## GIVEN PASSAGE
====================
Member of the Nauruan Parliament for Ubenide
- In office 2017–2019
- Preceded by: Valdon Dowiyogo

Personal details
- Born: 7 June 1975 (age 50) Nauru
- Spouse: Carlson Bruno Hartman ​ ​(m. 1998)​
- Alma mater: University of the South Pacific

= Gabrissa Hartman =

Nauruan politician (born 1975)

Gabrissa Shirani Hartman (née Gioura; born 7 June 1975) is a Nauruan politician. She was a member of the Parliament of Nauru from 2017 to 2019, representing the Ubenide constituency. She is the third woman to be elected to the Parliament of Nauru.

Hartman received her school education in Australia, attending junior boarding school at St Vincent's College in Sydney and completing her last year of high school at Presbyterian Ladies' College in Armidale. She then studied law at the University of South Pacific, attending their Emalus campus in Vanuatu. Hartman then practised law and was a former deputy clerk of parliament under Speaker Ludwig Scotty before entering politics. She became engaged to Carlson Bruno Hartman on 17 November 1997, and the two married on 23 January 1998. She is a mother of five and the granddaughter of former interim President of Nauru Derog Gioura.
====================
## EXTRACTED INFORMATION
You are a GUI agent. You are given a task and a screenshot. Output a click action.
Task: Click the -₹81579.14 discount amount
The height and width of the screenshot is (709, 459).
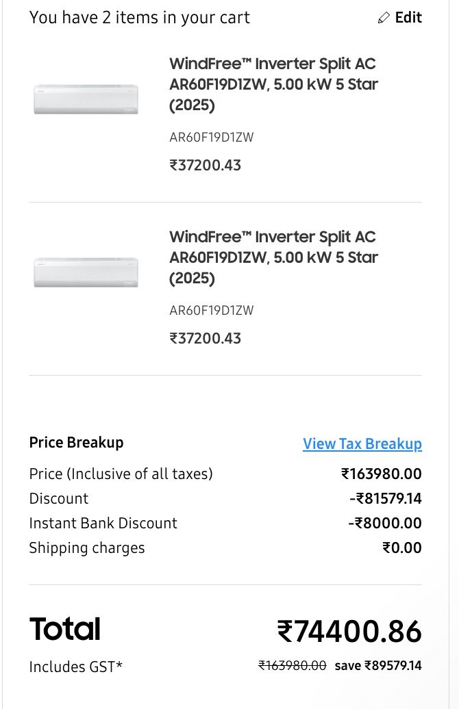tap(385, 498)
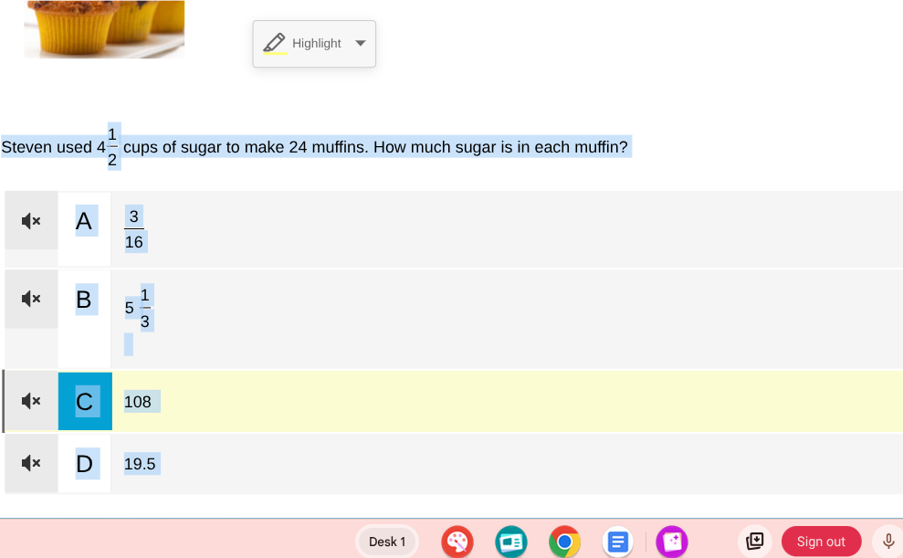Open the teal kiosk app from the shelf

click(x=511, y=541)
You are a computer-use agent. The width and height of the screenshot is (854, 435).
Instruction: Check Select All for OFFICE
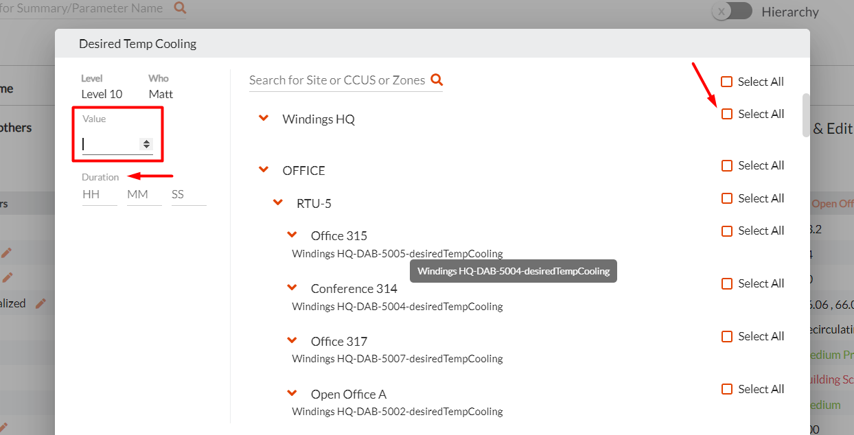click(x=727, y=165)
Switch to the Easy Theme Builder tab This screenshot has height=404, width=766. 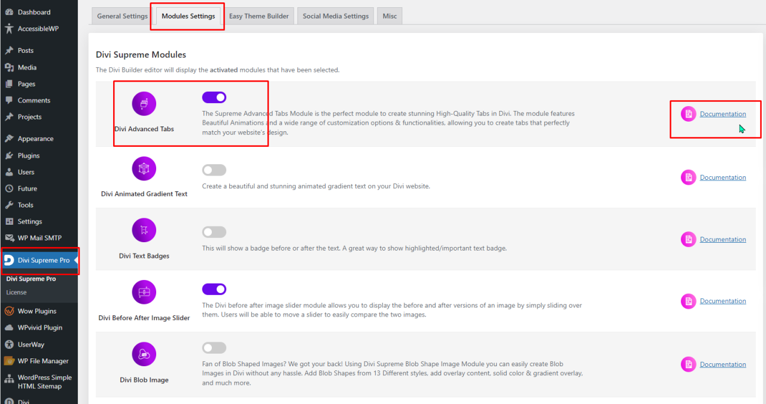pos(259,16)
====================
## WHAT YOU WILL DO
In the text about Gabrissa Hartman, write out again everything from "Member of the Nauruan" down to "Parliament of Nauru.". The records have nothing to do with the text about Gabrissa Hartman.

## FINAL ANSWER
Member of the Nauruan Parliament for Ubenide
- In office 2017–2019
- Preceded by: Valdon Dowiyogo

Personal details
- Born: 7 June 1975 (age 50) Nauru
- Spouse: Carlson Bruno Hartman ​ ​(m. 1998)​
- Alma mater: University of the South Pacific

= Gabrissa Hartman =

Nauruan politician (born 1975)

Gabrissa Shirani Hartman (née Gioura; born 7 June 1975) is a Nauruan politician. She was a member of the Parliament of Nauru from 2017 to 2019, representing the Ubenide constituency. She is the third woman to be elected to the Parliament of Nauru.